··· Extracted data
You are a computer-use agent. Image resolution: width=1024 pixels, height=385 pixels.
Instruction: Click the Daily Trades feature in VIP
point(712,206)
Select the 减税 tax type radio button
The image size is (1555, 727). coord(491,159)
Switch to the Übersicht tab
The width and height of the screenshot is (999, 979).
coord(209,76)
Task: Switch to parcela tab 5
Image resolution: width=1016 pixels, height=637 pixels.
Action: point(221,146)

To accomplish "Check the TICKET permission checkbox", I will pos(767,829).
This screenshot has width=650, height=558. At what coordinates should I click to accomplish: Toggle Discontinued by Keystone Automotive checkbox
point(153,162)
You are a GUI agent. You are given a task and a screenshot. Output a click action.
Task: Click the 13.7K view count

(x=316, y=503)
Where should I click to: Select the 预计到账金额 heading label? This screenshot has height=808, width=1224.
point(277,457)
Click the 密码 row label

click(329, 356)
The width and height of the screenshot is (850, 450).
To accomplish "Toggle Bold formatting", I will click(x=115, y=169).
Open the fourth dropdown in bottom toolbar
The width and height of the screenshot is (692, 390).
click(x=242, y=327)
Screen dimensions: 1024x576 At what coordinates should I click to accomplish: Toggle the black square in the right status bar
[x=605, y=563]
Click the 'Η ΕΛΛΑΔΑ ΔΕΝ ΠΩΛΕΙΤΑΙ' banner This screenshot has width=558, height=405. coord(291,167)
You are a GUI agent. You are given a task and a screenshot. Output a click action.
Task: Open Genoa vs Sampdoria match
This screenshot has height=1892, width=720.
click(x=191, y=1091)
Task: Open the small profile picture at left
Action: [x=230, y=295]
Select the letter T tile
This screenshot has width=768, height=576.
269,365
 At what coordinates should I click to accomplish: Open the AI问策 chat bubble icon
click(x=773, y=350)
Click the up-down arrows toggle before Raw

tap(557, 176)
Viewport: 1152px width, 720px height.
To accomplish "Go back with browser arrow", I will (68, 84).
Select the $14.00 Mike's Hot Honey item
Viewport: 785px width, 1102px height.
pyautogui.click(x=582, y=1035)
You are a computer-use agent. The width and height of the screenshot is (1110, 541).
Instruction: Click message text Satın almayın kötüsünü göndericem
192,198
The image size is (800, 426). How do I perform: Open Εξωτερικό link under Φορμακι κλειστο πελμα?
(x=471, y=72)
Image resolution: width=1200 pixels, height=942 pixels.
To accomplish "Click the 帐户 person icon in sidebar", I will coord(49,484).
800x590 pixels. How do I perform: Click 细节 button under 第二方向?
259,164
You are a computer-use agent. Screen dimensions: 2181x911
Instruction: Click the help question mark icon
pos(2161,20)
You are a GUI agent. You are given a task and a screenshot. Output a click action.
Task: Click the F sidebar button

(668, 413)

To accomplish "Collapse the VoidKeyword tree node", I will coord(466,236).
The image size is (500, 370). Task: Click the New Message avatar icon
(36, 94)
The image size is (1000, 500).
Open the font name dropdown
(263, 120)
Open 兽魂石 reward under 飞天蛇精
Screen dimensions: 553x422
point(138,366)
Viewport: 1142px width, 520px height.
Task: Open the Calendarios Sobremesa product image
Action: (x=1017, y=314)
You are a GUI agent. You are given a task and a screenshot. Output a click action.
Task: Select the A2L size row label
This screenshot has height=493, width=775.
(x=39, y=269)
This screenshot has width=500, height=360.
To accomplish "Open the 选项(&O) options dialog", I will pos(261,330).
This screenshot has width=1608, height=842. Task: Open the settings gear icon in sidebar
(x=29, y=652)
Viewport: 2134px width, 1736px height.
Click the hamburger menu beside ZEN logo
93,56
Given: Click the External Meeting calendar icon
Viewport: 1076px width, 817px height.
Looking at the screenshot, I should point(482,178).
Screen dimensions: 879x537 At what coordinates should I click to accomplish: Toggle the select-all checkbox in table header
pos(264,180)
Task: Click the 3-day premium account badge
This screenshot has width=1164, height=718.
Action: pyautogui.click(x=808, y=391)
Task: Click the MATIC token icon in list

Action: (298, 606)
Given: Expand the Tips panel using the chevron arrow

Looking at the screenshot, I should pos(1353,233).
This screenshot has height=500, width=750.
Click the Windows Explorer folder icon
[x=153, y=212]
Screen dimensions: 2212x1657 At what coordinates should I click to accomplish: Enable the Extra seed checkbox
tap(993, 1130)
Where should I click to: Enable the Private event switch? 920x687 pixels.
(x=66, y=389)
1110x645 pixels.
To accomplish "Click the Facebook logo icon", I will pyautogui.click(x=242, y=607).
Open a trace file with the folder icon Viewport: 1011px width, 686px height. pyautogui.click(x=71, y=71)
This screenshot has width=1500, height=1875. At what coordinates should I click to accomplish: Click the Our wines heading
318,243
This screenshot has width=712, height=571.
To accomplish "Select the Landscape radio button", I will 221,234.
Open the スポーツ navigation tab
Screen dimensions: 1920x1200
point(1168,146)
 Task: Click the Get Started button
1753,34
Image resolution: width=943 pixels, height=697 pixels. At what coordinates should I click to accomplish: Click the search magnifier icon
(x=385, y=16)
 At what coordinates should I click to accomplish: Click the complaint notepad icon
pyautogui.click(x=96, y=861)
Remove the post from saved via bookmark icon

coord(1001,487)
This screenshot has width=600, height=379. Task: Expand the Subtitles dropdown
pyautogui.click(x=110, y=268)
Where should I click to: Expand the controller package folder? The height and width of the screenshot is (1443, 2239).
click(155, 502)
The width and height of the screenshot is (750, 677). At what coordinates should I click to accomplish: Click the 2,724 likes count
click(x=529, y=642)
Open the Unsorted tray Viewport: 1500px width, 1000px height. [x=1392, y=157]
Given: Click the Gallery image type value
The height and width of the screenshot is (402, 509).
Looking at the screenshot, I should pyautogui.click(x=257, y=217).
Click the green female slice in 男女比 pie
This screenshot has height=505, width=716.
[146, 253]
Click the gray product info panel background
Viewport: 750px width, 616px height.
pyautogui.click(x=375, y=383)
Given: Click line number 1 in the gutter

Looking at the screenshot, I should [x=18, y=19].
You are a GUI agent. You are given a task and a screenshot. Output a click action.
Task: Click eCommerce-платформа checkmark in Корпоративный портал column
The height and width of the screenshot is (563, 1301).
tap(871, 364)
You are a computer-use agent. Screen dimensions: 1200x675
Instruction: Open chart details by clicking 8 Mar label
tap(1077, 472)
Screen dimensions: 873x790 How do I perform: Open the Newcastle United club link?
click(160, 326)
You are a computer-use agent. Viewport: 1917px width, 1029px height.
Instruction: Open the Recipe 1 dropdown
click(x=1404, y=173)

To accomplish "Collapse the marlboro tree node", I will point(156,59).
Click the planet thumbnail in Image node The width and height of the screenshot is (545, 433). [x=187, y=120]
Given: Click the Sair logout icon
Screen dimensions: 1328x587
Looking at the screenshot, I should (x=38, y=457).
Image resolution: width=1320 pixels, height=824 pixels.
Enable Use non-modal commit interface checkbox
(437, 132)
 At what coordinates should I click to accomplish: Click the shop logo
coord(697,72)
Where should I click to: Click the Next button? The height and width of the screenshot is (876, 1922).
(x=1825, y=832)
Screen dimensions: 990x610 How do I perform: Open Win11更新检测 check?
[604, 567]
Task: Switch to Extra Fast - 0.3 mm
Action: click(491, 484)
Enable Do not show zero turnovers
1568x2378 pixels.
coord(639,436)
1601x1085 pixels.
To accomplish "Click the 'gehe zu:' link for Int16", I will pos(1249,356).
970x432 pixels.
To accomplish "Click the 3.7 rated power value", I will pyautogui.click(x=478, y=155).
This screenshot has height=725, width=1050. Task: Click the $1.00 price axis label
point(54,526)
······
(Written problem): Retype all of the lines above exactly as they appear.

(Result):
You are a computer-use agent. Image resolution: width=1024 pixels, height=385 pixels.
Instruction: Click the Daily Trades feature in VIP
point(712,206)
Select the 减税 tax type radio button
The image size is (1555, 727). coord(491,159)
Switch to the Übersicht tab
The width and height of the screenshot is (999, 979).
coord(209,76)
Task: Switch to parcela tab 5
Image resolution: width=1016 pixels, height=637 pixels.
Action: point(221,146)

To accomplish "Check the TICKET permission checkbox", I will pos(767,829).
This screenshot has width=650, height=558. At what coordinates should I click to accomplish: Toggle Discontinued by Keystone Automotive checkbox
point(153,162)
You are a GUI agent. You are given a task and a screenshot. Output a click action.
Task: Click the 13.7K view count

(x=316, y=503)
Where should I click to: Select the 预计到账金额 heading label? This screenshot has height=808, width=1224.
point(277,457)
Click the 密码 row label

click(329, 356)
The width and height of the screenshot is (850, 450).
To accomplish "Toggle Bold formatting", I will click(x=115, y=169).
Open the fourth dropdown in bottom toolbar
The width and height of the screenshot is (692, 390).
click(x=242, y=327)
Screen dimensions: 1024x576 At what coordinates should I click to accomplish: Toggle the black square in the right status bar
[x=605, y=563]
Click the 'Η ΕΛΛΑΔΑ ΔΕΝ ΠΩΛΕΙΤΑΙ' banner This screenshot has width=558, height=405. coord(291,167)
You are a GUI agent. You are given a task and a screenshot. Output a click action.
Task: Open Genoa vs Sampdoria match
This screenshot has height=1892, width=720.
click(x=191, y=1091)
Task: Open the small profile picture at left
Action: [x=230, y=295]
Select the letter T tile
This screenshot has width=768, height=576.
269,365
 At what coordinates should I click to accomplish: Open the AI问策 chat bubble icon
click(x=773, y=350)
Click the up-down arrows toggle before Raw

tap(557, 176)
Viewport: 1152px width, 720px height.
To accomplish "Go back with browser arrow", I will (68, 84).
Select the $14.00 Mike's Hot Honey item
Viewport: 785px width, 1102px height.
pyautogui.click(x=582, y=1035)
You are a computer-use agent. The width and height of the screenshot is (1110, 541).
Instruction: Click message text Satın almayın kötüsünü göndericem
192,198
The image size is (800, 426). How do I perform: Open Εξωτερικό link under Φορμακι κλειστο πελμα?
(x=471, y=72)
Image resolution: width=1200 pixels, height=942 pixels.
To accomplish "Click the 帐户 person icon in sidebar", I will coord(49,484).
800x590 pixels. How do I perform: Click 细节 button under 第二方向?
259,164
You are a computer-use agent. Screen dimensions: 2181x911
Instruction: Click the help question mark icon
pos(2161,20)
You are a GUI agent. You are given a task and a screenshot. Output a click action.
Task: Click the F sidebar button

(668, 413)

To accomplish "Collapse the VoidKeyword tree node", I will coord(466,236).
The image size is (500, 370). Task: Click the New Message avatar icon
(36, 94)
The image size is (1000, 500).
Open the font name dropdown
(263, 120)
Open 兽魂石 reward under 飞天蛇精
Screen dimensions: 553x422
point(138,366)
Viewport: 1142px width, 520px height.
Task: Open the Calendarios Sobremesa product image
Action: (x=1017, y=314)
You are a GUI agent. You are given a task and a screenshot. Output a click action.
Task: Select the A2L size row label
This screenshot has height=493, width=775.
(x=39, y=269)
This screenshot has width=500, height=360.
To accomplish "Open the 选项(&O) options dialog", I will pos(261,330).
This screenshot has width=1608, height=842. Task: Open the settings gear icon in sidebar
(x=29, y=652)
Viewport: 2134px width, 1736px height.
Click the hamburger menu beside ZEN logo
93,56
Given: Click the External Meeting calendar icon
Viewport: 1076px width, 817px height.
Looking at the screenshot, I should point(482,178).
Screen dimensions: 879x537 At what coordinates should I click to accomplish: Toggle the select-all checkbox in table header
pos(264,180)
Task: Click the 3-day premium account badge
This screenshot has width=1164, height=718.
Action: pyautogui.click(x=808, y=391)
Task: Click the MATIC token icon in list

Action: (298, 606)
Given: Expand the Tips panel using the chevron arrow

Looking at the screenshot, I should pos(1353,233).
This screenshot has height=500, width=750.
Click the Windows Explorer folder icon
[x=153, y=212]
Screen dimensions: 2212x1657 At what coordinates should I click to accomplish: Enable the Extra seed checkbox
tap(993, 1130)
Where should I click to: Enable the Private event switch? 920x687 pixels.
(x=66, y=389)
1110x645 pixels.
To accomplish "Click the Facebook logo icon", I will pyautogui.click(x=242, y=607).
Open a trace file with the folder icon Viewport: 1011px width, 686px height. pyautogui.click(x=71, y=71)
This screenshot has width=1500, height=1875. At what coordinates should I click to accomplish: Click the Our wines heading
318,243
This screenshot has width=712, height=571.
To accomplish "Select the Landscape radio button", I will 221,234.
Open the スポーツ navigation tab
Screen dimensions: 1920x1200
point(1168,146)
 Task: Click the Get Started button
1753,34
Image resolution: width=943 pixels, height=697 pixels. At what coordinates should I click to accomplish: Click the search magnifier icon
(x=385, y=16)
 At what coordinates should I click to accomplish: Click the complaint notepad icon
pyautogui.click(x=96, y=861)
Remove the post from saved via bookmark icon

coord(1001,487)
This screenshot has width=600, height=379. Task: Expand the Subtitles dropdown
pyautogui.click(x=110, y=268)
Where should I click to: Expand the controller package folder? The height and width of the screenshot is (1443, 2239).
click(155, 502)
The width and height of the screenshot is (750, 677). At what coordinates should I click to accomplish: Click the 2,724 likes count
click(x=529, y=642)
Open the Unsorted tray Viewport: 1500px width, 1000px height. [x=1392, y=157]
Given: Click the Gallery image type value
The height and width of the screenshot is (402, 509).
Looking at the screenshot, I should pyautogui.click(x=257, y=217).
Click the green female slice in 男女比 pie
This screenshot has height=505, width=716.
[146, 253]
Click the gray product info panel background
Viewport: 750px width, 616px height.
pyautogui.click(x=375, y=383)
Given: Click line number 1 in the gutter

Looking at the screenshot, I should [x=18, y=19].
You are a GUI agent. You are given a task and a screenshot. Output a click action.
Task: Click eCommerce-платформа checkmark in Корпоративный портал column
The height and width of the screenshot is (563, 1301).
tap(871, 364)
You are a computer-use agent. Screen dimensions: 1200x675
Instruction: Open chart details by clicking 8 Mar label
tap(1077, 472)
Screen dimensions: 873x790 How do I perform: Open the Newcastle United club link?
click(160, 326)
You are a computer-use agent. Viewport: 1917px width, 1029px height.
Instruction: Open the Recipe 1 dropdown
click(x=1404, y=173)

To accomplish "Collapse the marlboro tree node", I will point(156,59).
Click the planet thumbnail in Image node The width and height of the screenshot is (545, 433). [x=187, y=120]
Given: Click the Sair logout icon
Screen dimensions: 1328x587
Looking at the screenshot, I should (x=38, y=457).
Image resolution: width=1320 pixels, height=824 pixels.
Enable Use non-modal commit interface checkbox
(437, 132)
 At what coordinates should I click to accomplish: Click the shop logo
coord(697,72)
Where should I click to: Click the Next button? The height and width of the screenshot is (876, 1922).
(x=1825, y=832)
Screen dimensions: 990x610 How do I perform: Open Win11更新检测 check?
[604, 567]
Task: Switch to Extra Fast - 0.3 mm
Action: click(491, 484)
Enable Do not show zero turnovers
1568x2378 pixels.
coord(639,436)
1601x1085 pixels.
To accomplish "Click the 'gehe zu:' link for Int16", I will pos(1249,356).
970x432 pixels.
To accomplish "Click the 3.7 rated power value", I will pyautogui.click(x=478, y=155).
This screenshot has height=725, width=1050. Task: Click the $1.00 price axis label
point(54,526)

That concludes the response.